Pre-clinical chemistry analysis
Blood samples were acquired at baseline and at 120, 240, 360, 435, 545, 665, 760 minutes or directly prior to death when systolic blood pressure dropped below 70 mmHg. Arterial blood gases were obtained at baseline, 75, 270, 345, 435, 545, 665, 750 min or when close to circulatory collapse. Citrated platelet-poor plasma and serum samples were analysed using proprietary assays at the Karolinska University Laboratory, accredited according to ISO 15189 by the Swedish Board for Accreditation and Conformity Assessment. Coagulation parameters were analysed on the Sysmex CS-5100 System (Siemens Healthineers, Erlangen, Germany), chemistry analyses were analysed on the Cobas 6000 Analyzer (Roche Diagnostics, Basel, Switzerland) and osmolality in serum was analysed with the Osmometer Advanced 2020 Multi-Sample (Advanced Instruments, Norwood, USA).

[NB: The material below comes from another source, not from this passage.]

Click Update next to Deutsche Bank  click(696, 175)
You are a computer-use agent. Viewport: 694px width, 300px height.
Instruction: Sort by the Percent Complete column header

Pre-clinical histological analysis
Lungs samples were placed in 4% formaldehyde at +8°C for 24 hours. The formaldehyde was then exchanged. Tissue samples were then snap-frozen in isopentane containing dry ice and cut using a Leica CM 3050 S cryostat (Leica, Wetzlar, Germany). Samples were collected on Superfrost plus glas (Thermo Fisher Scientific, Waltham, USA) and Mayer's Hematoxylin and Eosin 0.2% (Histolab AB, Stockholm, Sweden). Glasses were mounted with glycerol:PBS with cover glasses (VWR International, Radnor, USA), put in a Zeiss Axio Scope.A1 (Carl Zeiss AG, Oberkochen, Germany) and pictures were acquired by a Samsung Galaxy S10 Plus (Samsung, Seoul, South Korea) through the microscope oculars.
Statistical analysis
Statistical analyses were performed using MATLAB (version R2019b, The Mathworks Inc., Natick, USA) and IBM SPSS Statistics version 25 for Mac (IBM, Armonk, USA). A threshold of P<0.05 was considered to be statistically significant. Statistical analysis of manually drawn regions of interest in normal-appearing lung tissue on MRI perfusion were analysed using MATLAB. Extrapulmonary and extramediastinal tissues were manually masked. Other descriptive statistics on MRI perfusion were also generated in MATLAB. Inter-rater agreement of CTPA measurements were calculated using intraclass correlation coefficient of average measurements in SPSS.
Data availability
The authors will freely make available any materials and information associated with their publication that are reasonably requested by others for the purpose of academic, non-commercial research.